Introduction
Overview
Teaching: 5 min
Exercises: 10 minQuestions
What are the FAIR principles?
Why should I care to be FAIR?
How do I get started?
Objectives
Identify the FAIR principles
Recognize the importance of moving towards FAIR in research
Relate the components of this lesson to the FAIR principles
What is FAIR?
The FAIR principles for research data, originally published in a 2016 Nature paper, are intended as “a guideline for those wishing to enhance the reusability of their data holdings.” This guideline has subsequently been endorsed by working groups, funding bodies and institutions.
FAIR is an acronym for Findable, Accessible, Interoperable, Reusable.
- Findable: others (both human and machines) can discover the data
- Accessible: others can access the data
- Interoperable: the data can easily be used by machines or in data analysis workflows.
- Re-usable: the data can easily be used by others for new research
The FAIR principles have a strong focus on “machine-actionability”. This means that the data should be easily readable by computers (and not only by humans). This is particularly relevant for working with and discovering new data.
What the FAIR principles are not
A standard: The FAIR principles need to be adopted and followed as much as possible by considering the research practices in your field.
All or nothing: making a dataset (more) FAIR can be done in small, incremental steps.
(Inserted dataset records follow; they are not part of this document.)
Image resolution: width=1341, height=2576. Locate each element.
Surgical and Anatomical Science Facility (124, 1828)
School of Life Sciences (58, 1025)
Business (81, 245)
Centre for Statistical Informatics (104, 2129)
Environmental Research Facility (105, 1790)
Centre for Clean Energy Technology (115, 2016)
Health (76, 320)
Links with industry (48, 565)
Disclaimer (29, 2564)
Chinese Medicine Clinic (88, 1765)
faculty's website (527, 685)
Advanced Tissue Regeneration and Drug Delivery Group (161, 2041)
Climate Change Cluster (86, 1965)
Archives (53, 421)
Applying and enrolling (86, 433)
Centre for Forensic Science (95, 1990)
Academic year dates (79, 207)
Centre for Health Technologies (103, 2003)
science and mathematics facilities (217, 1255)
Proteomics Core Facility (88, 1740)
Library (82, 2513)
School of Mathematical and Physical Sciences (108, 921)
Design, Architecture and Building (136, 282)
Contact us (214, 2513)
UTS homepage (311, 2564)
Open data: FAIR data does not necessarily mean openly available. For example, some data cannot be shared openly because of privacy considerations. As a rule of thumb, data should be “as open as possible, as closed as necessary.”
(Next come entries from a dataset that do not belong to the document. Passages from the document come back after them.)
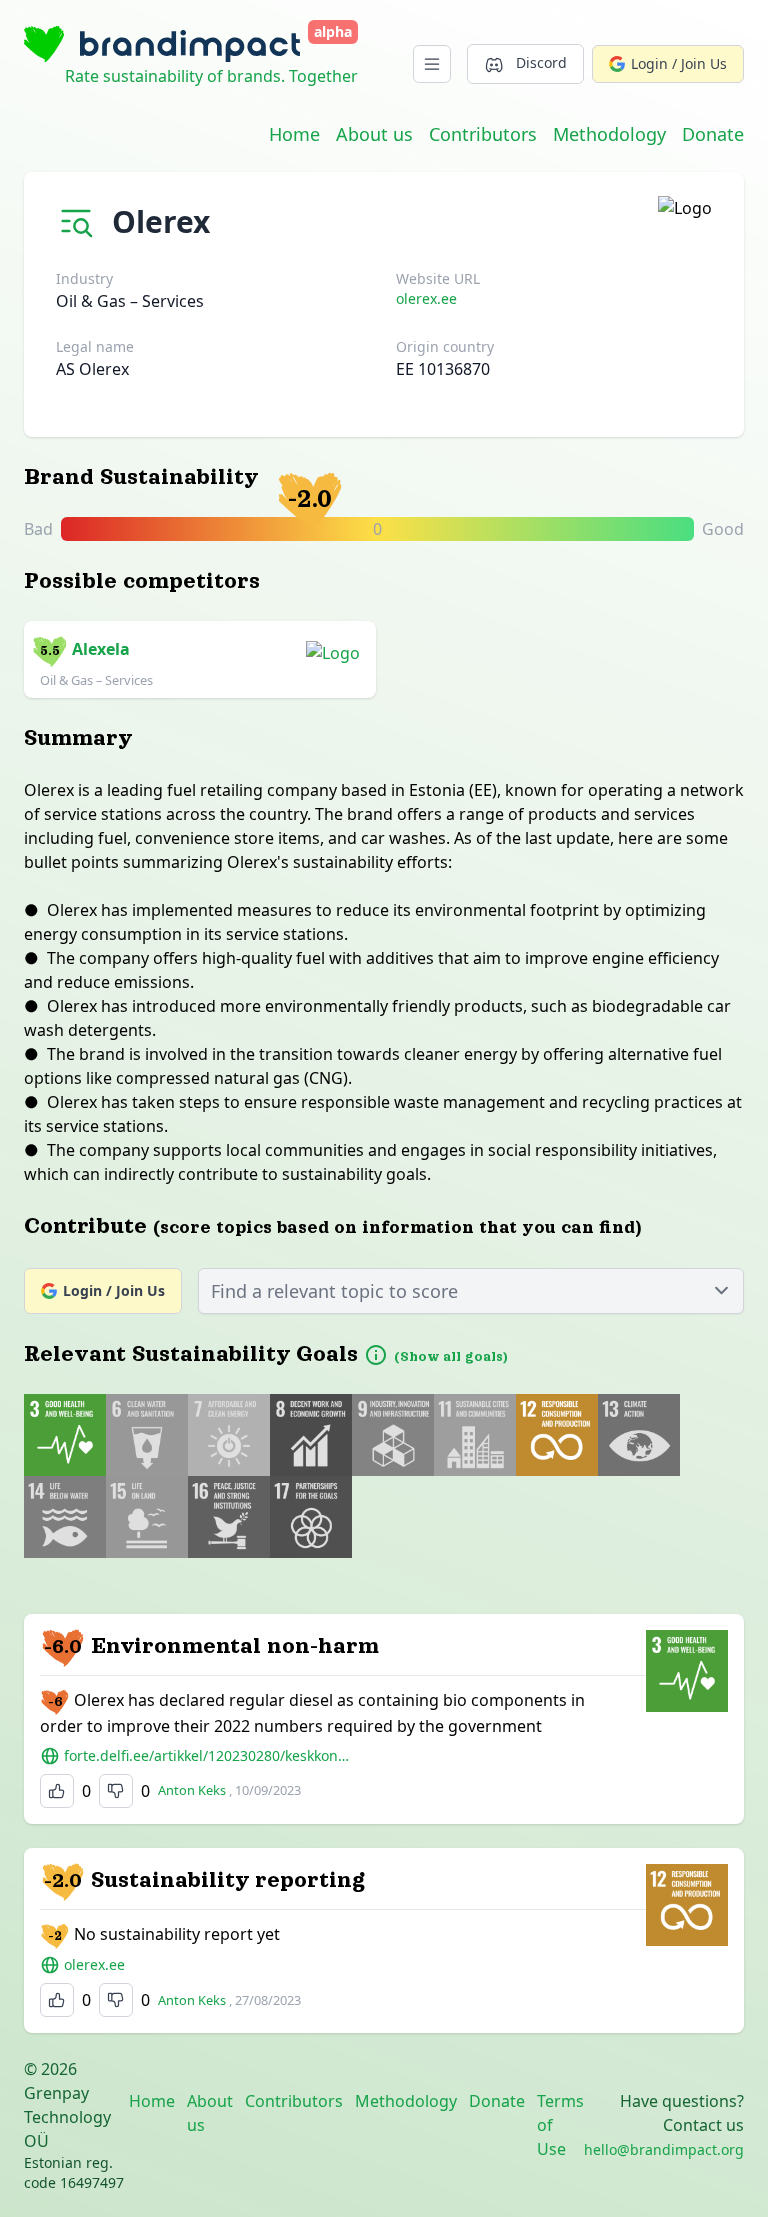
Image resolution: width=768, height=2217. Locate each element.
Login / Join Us (679, 63)
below (539, 530)
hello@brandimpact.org (664, 2149)
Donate (713, 134)
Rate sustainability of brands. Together (211, 76)
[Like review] (57, 1791)
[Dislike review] (116, 1791)
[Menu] (432, 64)
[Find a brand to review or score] (80, 217)
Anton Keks (192, 1790)
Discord (541, 62)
Tied to a particular technology or tool. There might be different tools that enable FAIR data within different disciplines or research workflows.
This image was created by Scriberia for The Turing Way community and is used under a CC-BY licence. Source: https://doi.org/10.5281/zenodo.3695300
Discuss the different principles
Read the summary table of the 15 FAIR principles in Wilkinson et al. (See “Box 2: The FAIR Guiding Principles”). After reading this, answer the following questions:
- Are there any terms that you are unfamiliar with?
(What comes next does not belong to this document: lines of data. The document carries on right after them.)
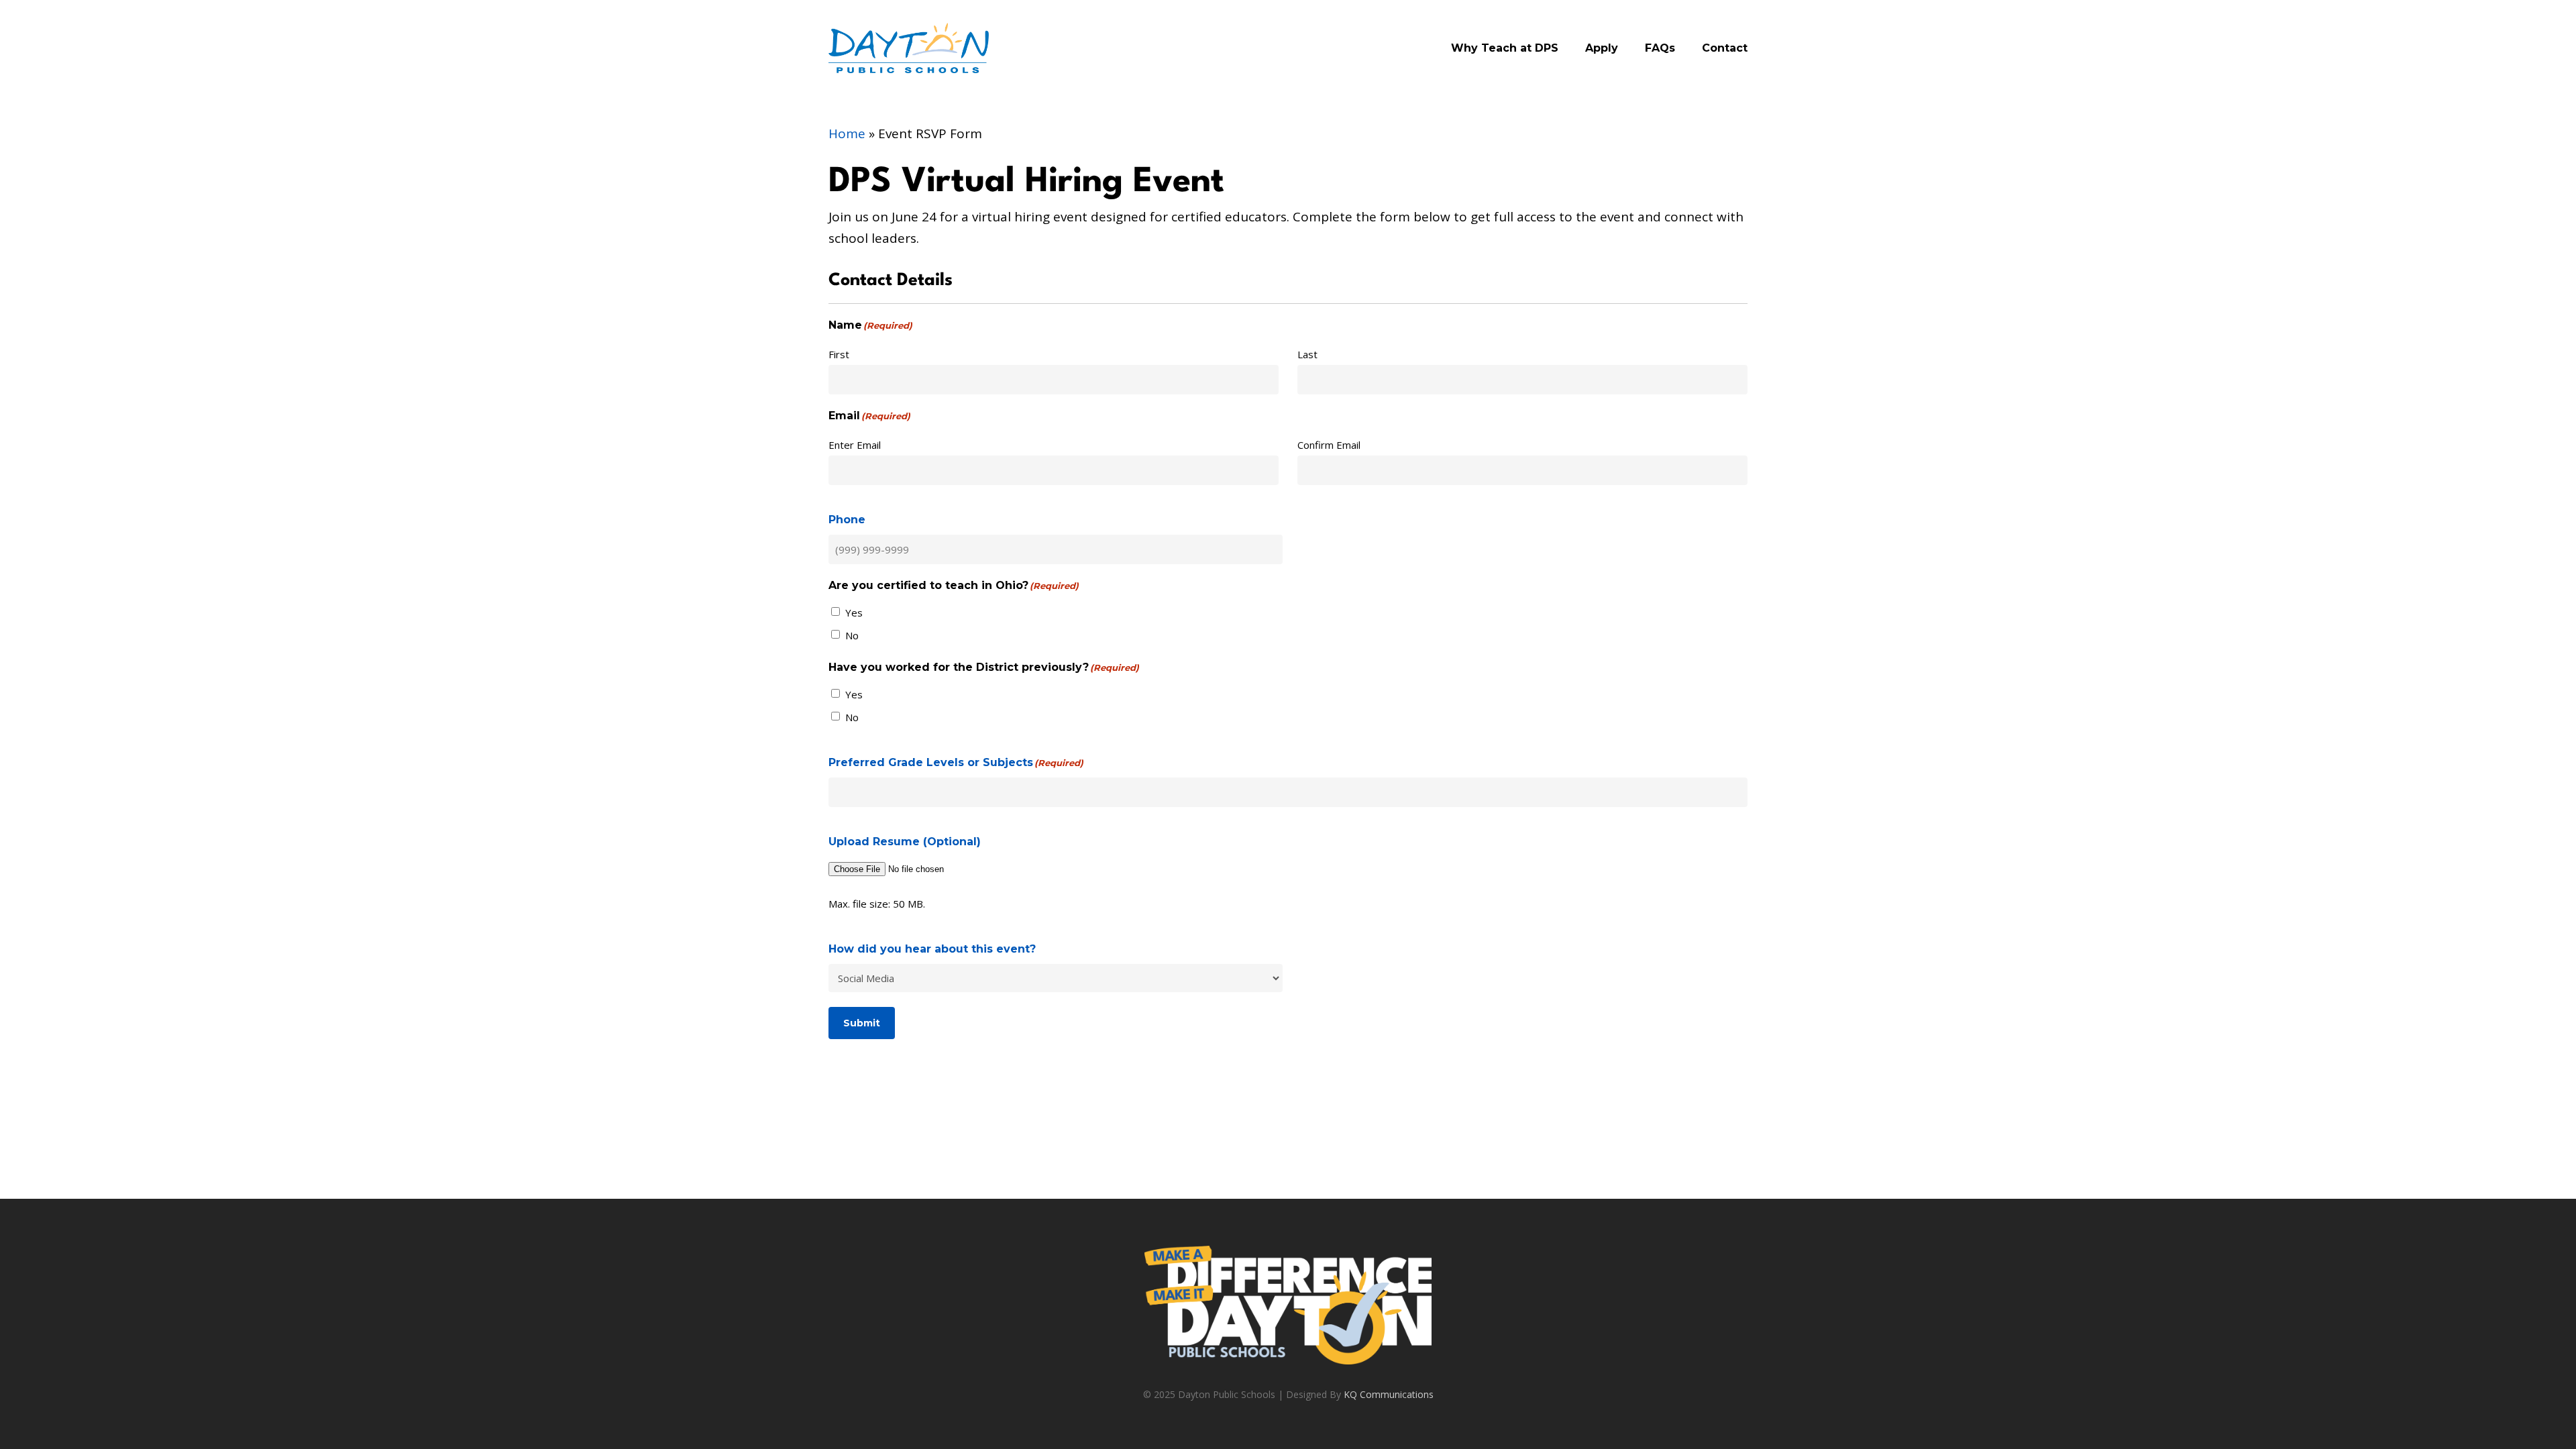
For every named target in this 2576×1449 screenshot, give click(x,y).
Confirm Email (1328, 444)
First (838, 354)
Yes (854, 612)
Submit (861, 1023)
- Are there any principles that you could implement right away?
- What do you think would be the most challenging principle to implement?
Why FAIR?
The original authors of the FAIR principles had a strong focus on enhancing reusability of data. This ambition is embedded in a broader view on knowledge creation and scientific exchange. If research data are easily discoverable and re-usable, this lowers the barriers to repeat, verify, and build upon previous work. The authors also state that this vision applies not just to data, but to all aspects of the research process. This is visualized in the image below.
This image was created by Scriberia for The Turing Way community and is used under a CC-BY licence. Source: https://doi.org/10.5281/zenodo.3695300
What’s in it for you?
FAIR data sounds like a lot of work. Is it worth it? Here are some of the benefits:
- Funder requirements
- It makes your work more visible
- Increase the reproducibility of your work
- If others can use it easily, you will get cited more often
- You can create more impact if it’s easier for others to use your data
- …
Getting started with FAIR (climate) data
As mentioned above, the FAIR principles are intended as guidelines to increase the reusability of research data. However, how they are applied in practice depends very much on the domain and the specific use case at hand.
For the domain of climate sciences, some standards have already been developed that you can use right away. In fact, you might already be using some of them without realizing it. NetCDF files, for example, already implement some of the FAIR principles around data modeling. But sometimes you need to find your own way.
This tutorial contains six thematic episodes that cover the basic steps to making data FAIR. We will explain how these topics relate to the FAIR principles, what you can already do today, and where appropriate, we will point out existing standards for climate data.
The episodes are:
- Documentation: helps to make data reusable, especially for humans
- Metadata: similar to documentation, although typically more structured and standardized
- Data formats: highly relevant for interoperability and long-term preservation of data
- Data access: data repositories as well as software can greatly increase data access and findability
- Identifiers: very important for reproducibility, but also for data access and findability
- Licences: well chosen licences facilitate re-use and make sure you get the credits you deserve (if you so desire)
Evaluate one of your own datasets
Pick one dataset that you’ve created or worked with recently, and answer the following questions:
- If somebody gets this dataset from you, would they be able to understand the structure and content without asking you?
- Do you know who has access to this dataset? Could somebody easily have access to this dataset? How?
- Does this dataset needs proprietary software to be used?
- Does this dataset have a persistent identifier or usage licence?
Further reading
- Wilkinson et al. (2016) The FAIR Guiding Principles for scientific data management and stewardship. doi:10.1038/sdata.2016.18
- Mons et al. (2017) Cloudy, increasingly FAIR; revisiting the FAIR Data guiding principles for the European Open Science Cloud. doi:10.3233/ISU-170824
- FORCE11
- GO FAIR initiative
- EU H2020 Guidelines on FAIR Data Management
Key Points
The FAIR principles state that data should be Findable, Accessible, Interoperable, and Reusable.
FAIR data enhance impact, reuse, and transparancy of research.
FAIRification is an ongoing effort accross many different fields.
FAIR principles are a set of guiding principles, not rules or standards.